Or a defect can be something omitted form the product, or something that should not be a part of it. Either application relates to original design of manufacturing errors, packaging, misleading or inadequate warnings, instructions and literature.
Manufacturers are also obliged to anticipate and guard against foreseeable alterations, even misuse after the product is beyond its control. They could be caused by a malicious third party, mishandling or negligence.
Existence of a defect is not sufficient by itself. There are three categories of liability: negligence, warranty or strict liability.
Negligence is the failure to use the care of a reasonable and ordinarily prudent manufacturer or marketer. Probably the oldest and best known concept of product liability, negligence requires the injured person to show that more than just a defect existed. It must be proved that the manufacturer failed to exercise reasonable care.
There are two types of warrantly liability. Express warranties are usually straightforward product descriptions. They promise that a product will perform specific functions. An express warranty for a food product, for example, usually states that the food is pure and unadulterated.
Implied warranties, as the term suggests, arise from actions of the seller, or circumstances imposed by law, rather than the spoken or written word. The two types of implied warranties are for "fitness' and "merchantability."
A fitness warranty is attached to products for which the particular purposes of the buyer are known to the seller. The buyer relies on the seller to select the appropriate commodity to serve buyer needs.

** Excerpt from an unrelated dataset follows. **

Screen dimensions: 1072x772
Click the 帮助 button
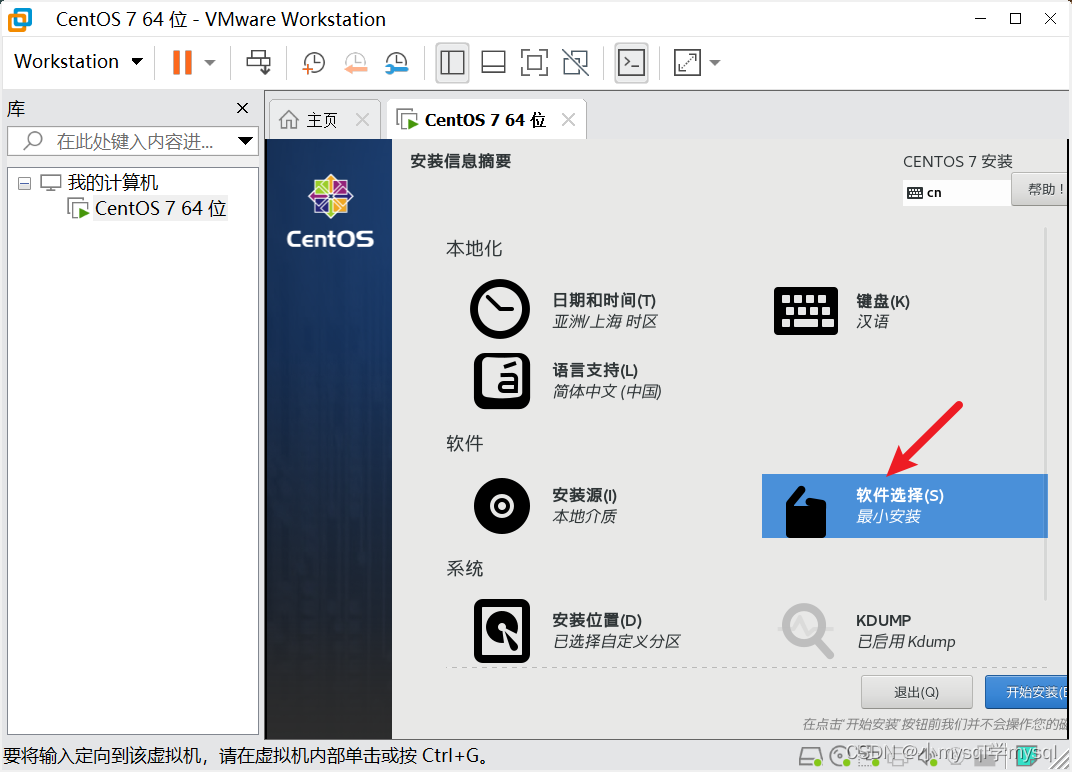point(1043,191)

A warranty of merchantability requires that the product is fit for the ordinary purposes for which it was made; that the product conforms to promises and statements on its labels and will meet the reasonable expectations of a buyer.
Strict liability is imposed on the manufacturer and marketer if the product can be shown to have been unreasonably dangerous when sold. Because it is a concept of liability without fault, strict liability enables injured parties to recover damages without proving the defendant negligent.

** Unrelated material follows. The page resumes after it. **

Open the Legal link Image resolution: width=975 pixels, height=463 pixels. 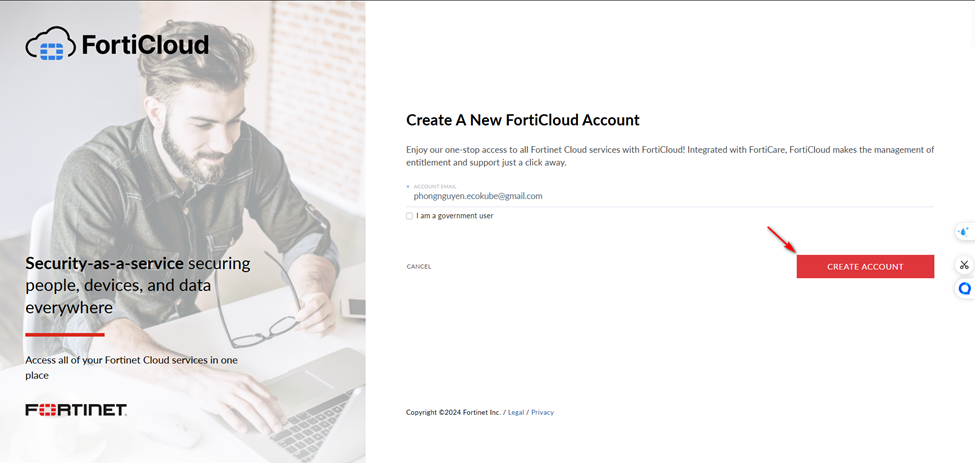515,412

Because food products can be spoiled or impure through no fault of the manufacturer or seller, the law allows courts and juries to assign liability even though no fault nor lapse of conduct has occurred.
Application of strict liability has been a matter of discussion for years. Some contend that it is only an expansion of common law. Others term it judicial legislation, which has made for sweeping changes in the relationship between producers and consumers. Still others suggest it is a liberal social policy designed to protect people from their own follies.

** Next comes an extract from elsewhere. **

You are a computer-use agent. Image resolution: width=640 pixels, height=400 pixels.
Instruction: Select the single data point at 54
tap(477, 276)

Whatever its label, strict liability places the burden of the inevitable costs of society on those best able to bear it. In this view, the manufacturer or distributor is assigned liability because business is better able to administer risk--by passing it along to all its customers--than is the injured party. Possible Defenses
Unfortunately, this trend has changed some basic considerations. The question is no longer, "Whose fault is it?," but, "Is there a condition of the product that creates unreasonable dangers or hazards?"
Several defenses to claims of product liability are available. One is industry practice. The defendant can argue that it followed the practices of its industry, and that its actions were no different from those of other companies.
Assume, for example, that there was no practice or policy in the drug industry to package products in tamper-resistant containers, or to call attention on product labels to tamper-resistant features. Is this industry norm a defense? Could counsel argue that because no other manufacturer does what it is claimed a defendant should have done in this instance. It should not be found liable?
Industry practice is admissible as evidence. But it is not a defense unless the jury agrees that the practices--or their absence--do not make the product unreasonably dangerous. The jury could conclude that the entire industry is wrong, and find for the plaintiff. Although not an absolute, compliance with industry practice can help, for it alerts the jury to the defendant's efforts to keep up with recent developments.
Compliance with federal regulations offers pluses and minuses. A finding of non-compliance with a regulation is seriously, if not fatally, damaging. Such regulations are, however, considered minimum standards. To constitute a defense, the defendant needs to convince jury members that they represent the care that a reasonable and prudent manufacturer would put into its product.
What happens when a consumer misuses a product? An "unforeseeable intervening cause" may offer an effective defense. Whoever tampered with the Tylenol containers in Chicago probably provided just that for the ultimate purchaser. But only the jury decides the most crucial element, whether the incident was "reasonably foreseeable." If it is found that the product misuse, however extreme, was within the area that should have reasonably been foreseen by the manufacturer then misuse is not a defense.
Product liability issues, cases and judgments could be reduced dramatically if definitions were more precise. Can we agree on what is "reasonable," "reasonably prudent," "reasonably foreseeable," "with reasonable care?" It would really help.
You must anticipate, guard and warn against what is reasonably foreseeable under the law. This includes the duty of preventing and intervening misuse or abuse, if reasonably possible. But there is no requirement to guard against the bizarre.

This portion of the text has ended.